* **EXERCISE INSTRUCTIONS**
**a.** Say whether each statement agrees with the thread: (i) the gang rape video was removed after 600 views; (ii) the company says it checks every video posted; (iii) the first post is dated 3 Jul 2008. For each, answer yes or no and quote the words of the thread that decide it.
**b.** Answer these questions from the thread:
(i) Who wrote the first post?
(ii) What two options does the first post vote for?
(iii) What site is named in the reply from mathepac?

* **PASSAGE**

========================================

# Monitoring on video website



## tink (3 Jul 2008)

Hi guys just heard on the news a teenager posted a video of themselves throwing a baby across the room with an inflatable pillow and posted it on a well known video site (dunno if I can say the name), this comes on the heels of a gang rape video being removed after 600 views, the company says they depend on their users to report these videos as too much content is placed on the site to monitor, I vote that they a) reduce the content uploaded and monitor the videos being posted or b) shut the site down. I cannot believe nothing has been done about this, what does everyone think?


----------



## mathepac (3 Jul 2008)

So if someone posts inappropraitely on AAM would you propose that the site be shut down, harsh penalties imposed  on the site owners / moderators and the fairly responsible majority of the user-population punished for the actions of a minority?

Is George Bush on your  Christmas-card list?

========================================

* **MATERIAL SUPPLIED**
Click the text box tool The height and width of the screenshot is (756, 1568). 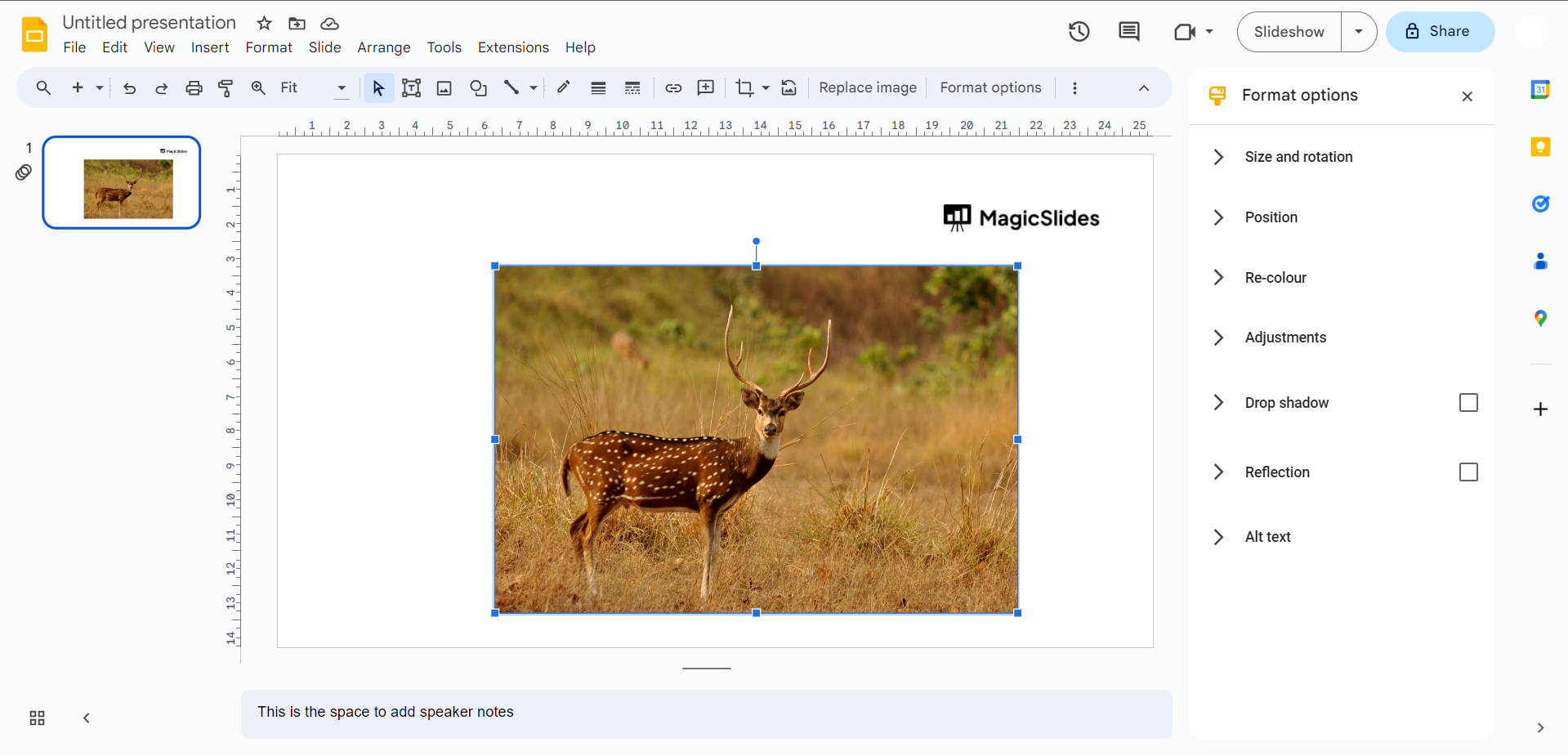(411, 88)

========================================

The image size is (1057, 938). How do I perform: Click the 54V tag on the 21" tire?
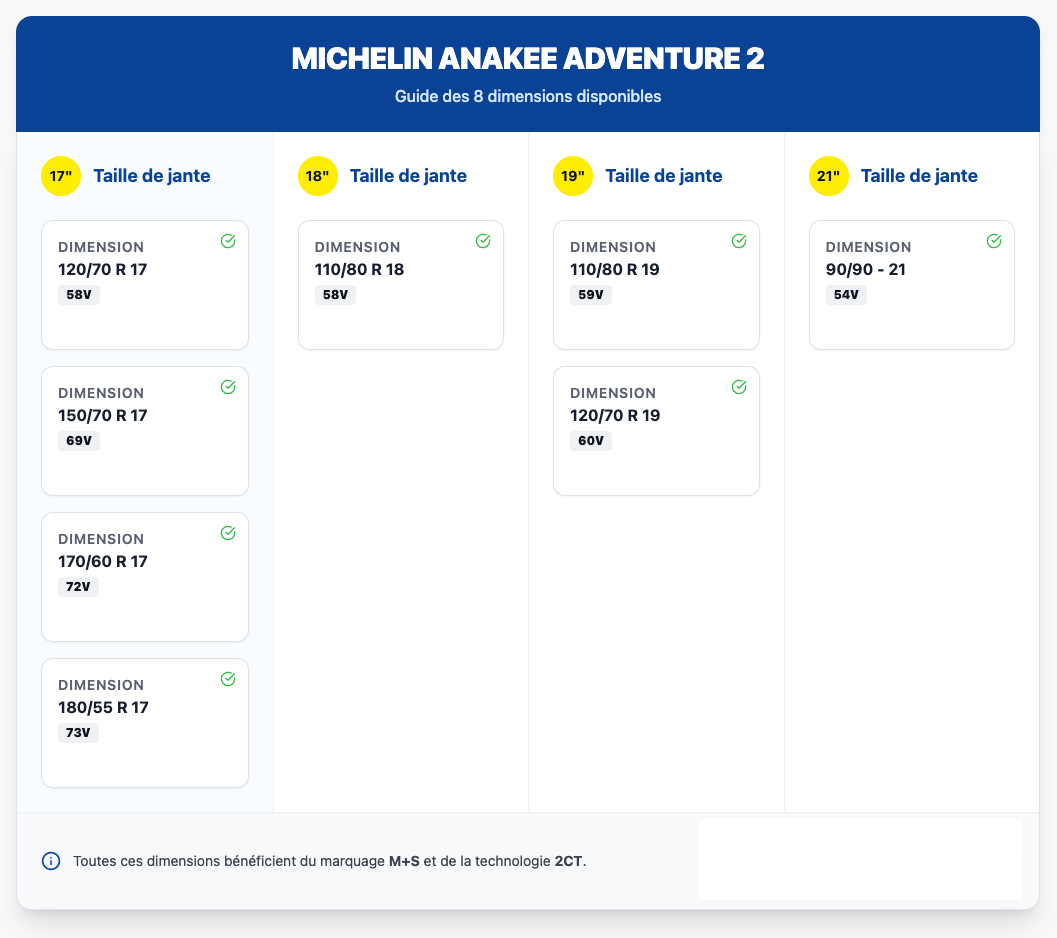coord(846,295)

========================================

* **SOLUTIONS BELOW**
**a.**
(i) Yes: "a gang rape video being removed after 600 views"
(ii) No: "they depend on their users to report these videos as too much content is placed on the site to monitor"
(iii) Yes: "tink (3 Jul 2008)"

**b.**
(i) tink
(ii) Reduce the content uploaded and monitor the videos being posted, or shut the site down.
(iii) AAM